W Irlandii wprowadzono podatek od napojów słodzonych cukrem. Do ceny litra napoju, który zawiera więcej niż 8 gr cukru na 100 ml, doliczany jest podatek 0,30 euro. Do tych zawierających od 5 do 8 gr - 0,20 euro. Podobne przepisy obowiązują także w wielu innych krajach, m.in. Wielkiej Brytanii, Portugalii, Francji, Finlandii, Norwegii, Węgrzech oraz Meksyku.
W ten sposób władze poszczególnych krajów spełniają zalecenia Światowej Organizacji Zdrowia, która o wprowadzenie takich rozwiązań apeluje od dwóch lat. Chce w ten sposób walczyć z cukrzycą typu 2, próchnicą, otyłością, a także chorobami krążenia.
Zdaniem Marty Kaczyńskiej takie rozwiązanie mogłoby skończyć się w Polsce tak jak w Danii, gdzie ostatecznie rządzący wycofali się z tego rozwiązania. Przepisy spowodowały jedynie wzrost cen, przez co Duńczycy zaczęli kupować tańsze produkty za granicą.
Jak zauważa Kaczyńska, Polacy zjadają rocznie 2 kg słodyczy, czyli dwa razy mniej niż na Zachodzie.
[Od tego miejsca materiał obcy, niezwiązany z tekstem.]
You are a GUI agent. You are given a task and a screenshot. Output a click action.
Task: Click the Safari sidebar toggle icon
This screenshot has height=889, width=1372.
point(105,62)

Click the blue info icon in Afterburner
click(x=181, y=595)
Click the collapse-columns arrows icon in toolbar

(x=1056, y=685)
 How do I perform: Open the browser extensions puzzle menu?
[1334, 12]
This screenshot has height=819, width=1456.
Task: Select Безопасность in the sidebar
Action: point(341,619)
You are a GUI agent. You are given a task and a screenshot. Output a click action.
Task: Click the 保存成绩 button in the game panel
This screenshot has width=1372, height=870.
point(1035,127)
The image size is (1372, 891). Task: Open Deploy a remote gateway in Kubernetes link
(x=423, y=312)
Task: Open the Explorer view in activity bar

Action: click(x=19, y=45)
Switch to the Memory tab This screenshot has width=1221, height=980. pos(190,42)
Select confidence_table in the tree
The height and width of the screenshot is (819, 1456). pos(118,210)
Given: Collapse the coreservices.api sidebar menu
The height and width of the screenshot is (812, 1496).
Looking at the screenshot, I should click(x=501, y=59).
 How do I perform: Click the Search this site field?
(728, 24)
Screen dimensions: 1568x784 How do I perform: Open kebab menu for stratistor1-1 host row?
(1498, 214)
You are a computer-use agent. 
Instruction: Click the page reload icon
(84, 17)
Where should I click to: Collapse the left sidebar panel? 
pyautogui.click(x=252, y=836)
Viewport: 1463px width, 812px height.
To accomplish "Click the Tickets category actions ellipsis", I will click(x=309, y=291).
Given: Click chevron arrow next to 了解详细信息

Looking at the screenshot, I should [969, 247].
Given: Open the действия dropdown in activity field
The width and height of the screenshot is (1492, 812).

Jej zdaniem wprowadzenie podobnych przepisów w Polsce mogłoby spowodować wzrost spożycia produktów z Ukrainy.
Zdaniem Marty Kaczyńskiej lepiej byłoby zastosować szereg innych rozwiązań, m.in. tłumaczyć Polakom destrukcyjny wpływ żywności wysokoprzetworzonej, która zawiera dużo cukru i tłuszczu czy ograniczyć możliwość reklamowania słodyczy.